Hundreds of millions of birds will be on the move Thursday night in one of the season’s largest mass migrations.
More than 100,000 birds are expected to pass over Chicago on Thursday as part of a winged wave, and another 80,000 between Friday and Saturday. That’s prompted a “lights out” alert from Cornell Lab of Ornithology, which encourages building owners and residents to turn off as many lights as possible between 11 p.m. and 6 a.m.
Chicago poses one of the biggest threats to birds along their journey because it’s the largest city close to the “river of birds” that slices through the center of the U.S. on its way to warmer southern climates in Mexico and Central America (and the reverse in the spring), said Judy Pollock, president of the Chicago Audubon Society.
Birds are drawn to the city’s lights, which lure them away from their migratory path. Confused, they waste a massive amount of energy circling tall buildings, and if they don’t die from exhaustion, they face a second hazard in the morning in the form of window glass, Pollock said.
For years, the Chicago Audubon Society has partnered with the Building Owners and Managers Association of Chicago on a “Lights Out Chicago” program that’s been extremely successful, Pollock said.

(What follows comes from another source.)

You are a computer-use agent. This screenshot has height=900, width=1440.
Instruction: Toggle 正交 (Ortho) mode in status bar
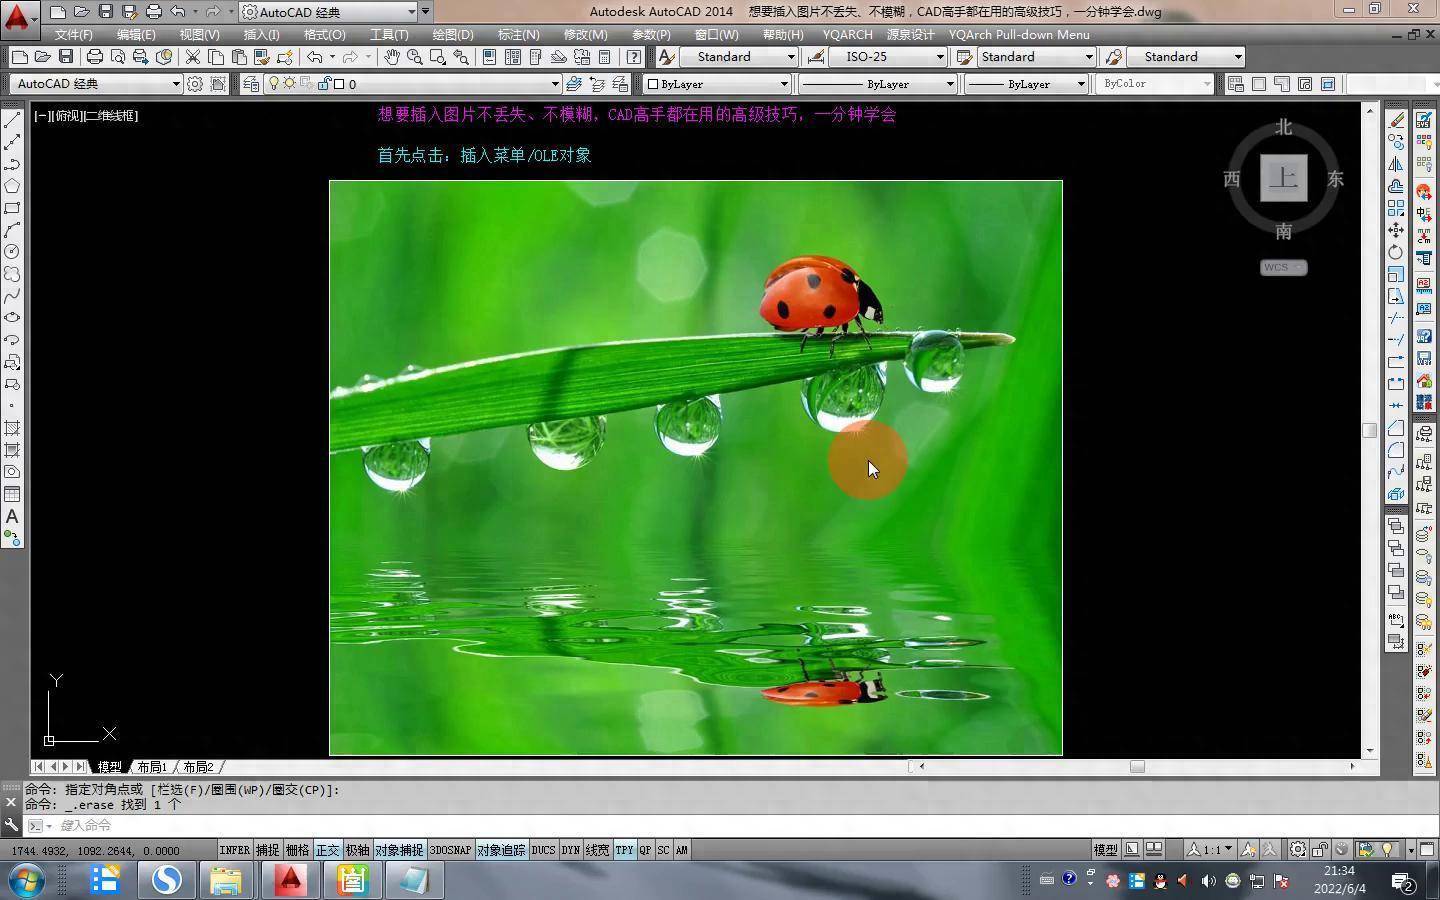(x=327, y=850)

Throughout the migratory seasons — the fall season started in July for shore birds and will likely run through early November — buildings cut down on their decorative lighting and follow other guidelines, including extinguishing or dimming lobby lighting, and minimizing lighting in all perimeter rooms.
“They are following that advice,” Pollock said of the city’s tall building owners, particularly downtown. “Absolutely they do it every night during migration. They’ve been very good.”
Residents have a role to play as well, she said.
Pollock compared “lights out” to recycling: Switching off your porch light is the equivalent of recycling a plastic bottle. Every little bit helps.
“It’s something for all of us to think about,” she said.
Massive migrations occur on just a handful of nights, but account for half of the total seasonal movement. So get out and enjoy the show, Pollock said. There might not be much to see, but you’ll get an earful.
Thrushes are among the birds migrating in large numbers over the next few days and they’re a chatty group. Step out after 10 or 11 p.m. and just listen.
“They make these contact notes in the sky to stay in touch with each other,” Pollock said. “It gives you a sense of how many birds are migrating.”